My mother-in-law put us up in an AirBnb in nearby Medford early this week, a cute little house with a pool and a yard and some wild turkeys walking around the premises. Just to get away, really, we've been in serious lockdown since March with the exception of a trip for my daughter's birthday which was in June. Anyway, the pool was nice, the sun was out, and I spent just under 2 hours in the water with my kids floating around on assorted inflatables. I should have known better - I was in the sun for way too long. Mental note: use more sunscreen. From 11am to 1pm is just too much sun. Way too much.

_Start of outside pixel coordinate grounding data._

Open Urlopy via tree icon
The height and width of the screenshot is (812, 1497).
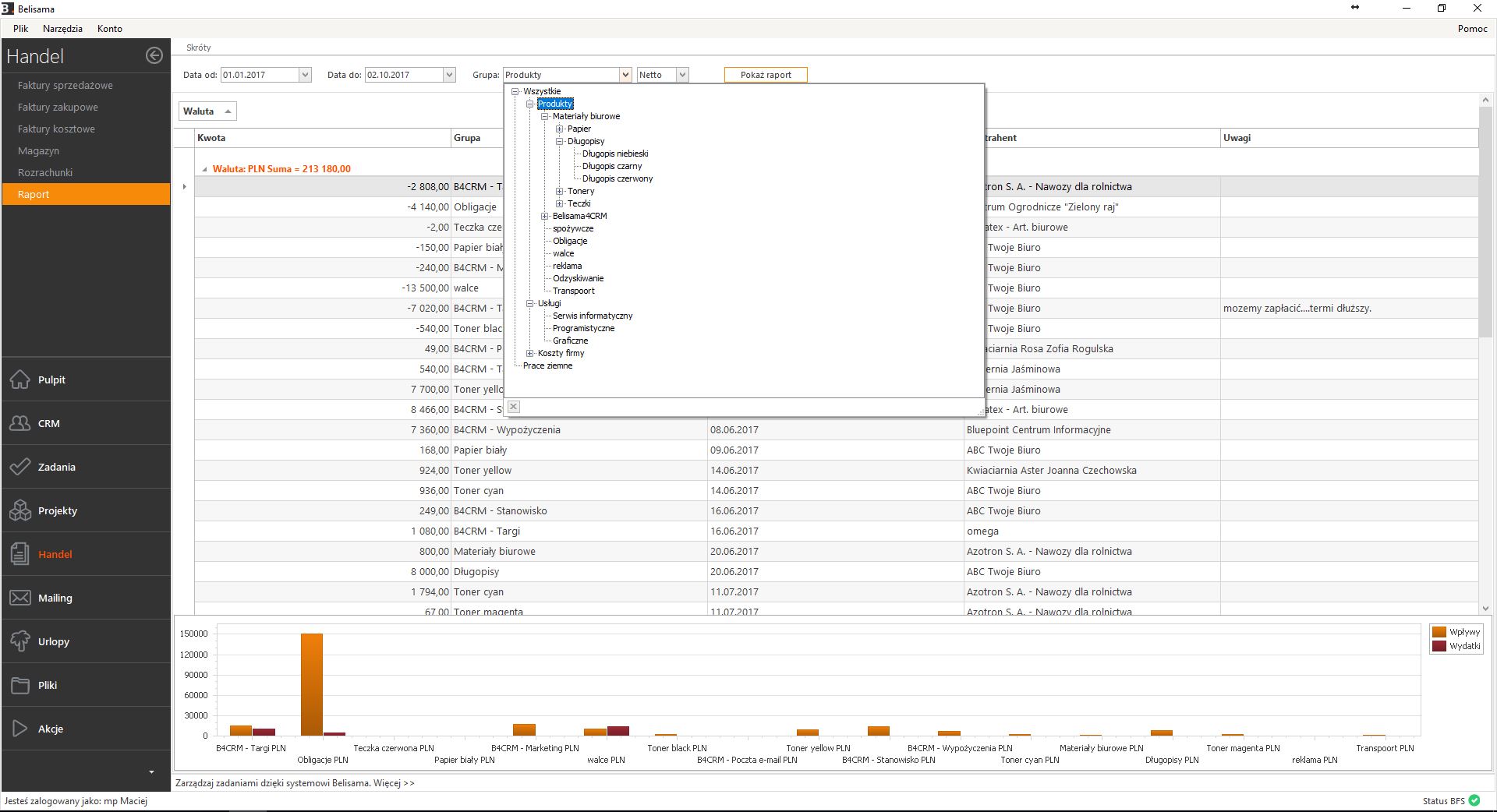pos(19,641)
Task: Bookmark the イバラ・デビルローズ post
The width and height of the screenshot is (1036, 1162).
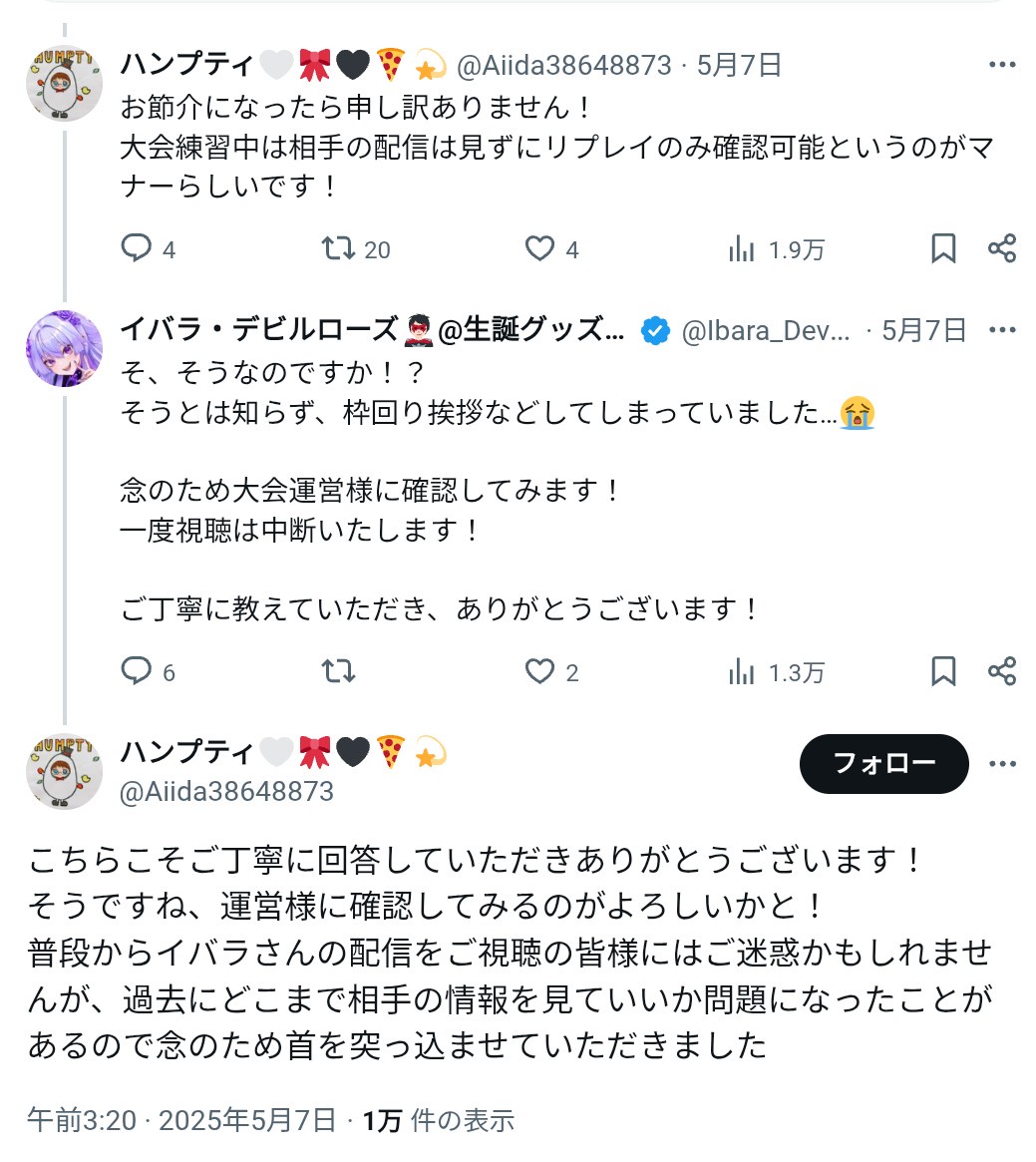Action: pyautogui.click(x=942, y=670)
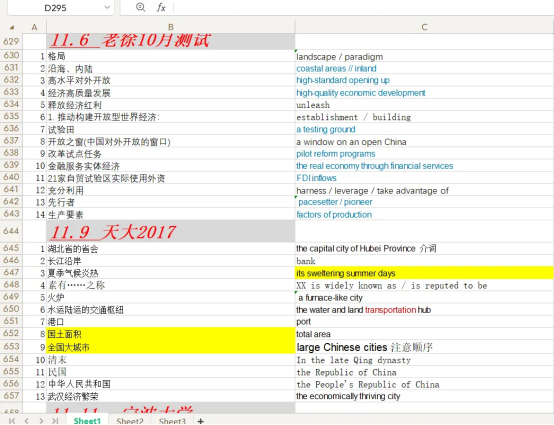Open the Sheet3 tab
Viewport: 554px width, 425px height.
tap(172, 421)
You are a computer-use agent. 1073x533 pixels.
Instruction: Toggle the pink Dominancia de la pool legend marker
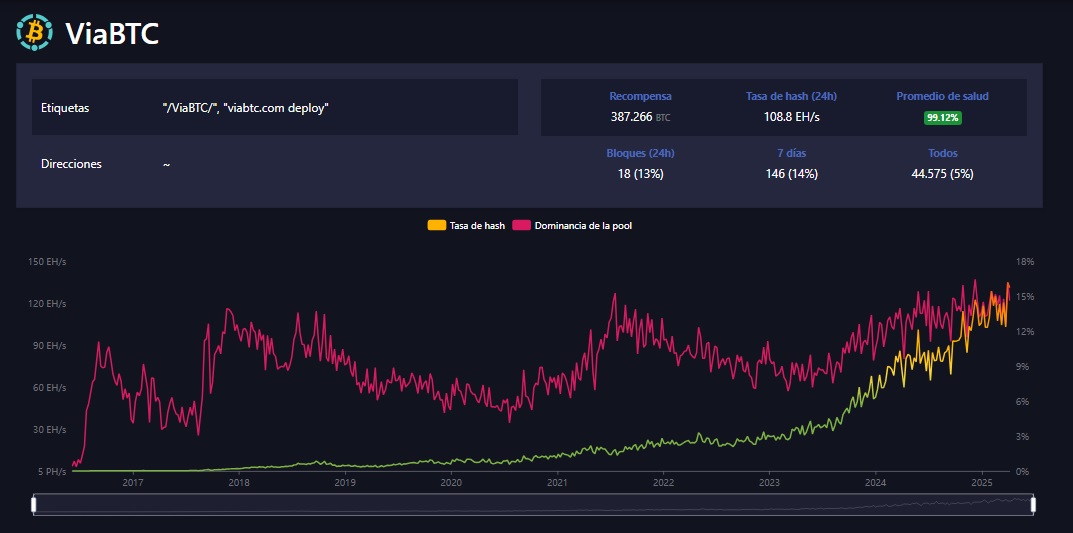tap(521, 226)
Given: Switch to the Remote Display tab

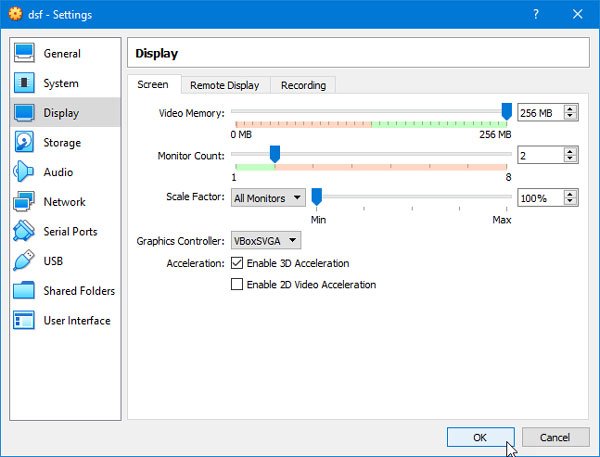Looking at the screenshot, I should point(225,86).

So, my shoulders and chest were an oddly reddish shade of bright pink, I could feel my skin emanating heat, but there was not much in the way of pain. The first day wasn't so bad, and the next day was even better: the color was still psychedelic pink, but pretty much the whole day went by without me noticing much of anything out of the ordinary. At the end of the day, just before bed, I decided to put on some aloe gel - just as a preventative measure, because I've burned in the past and sometimes it take many days before the skin peels, and I wanted to avoid that if possible.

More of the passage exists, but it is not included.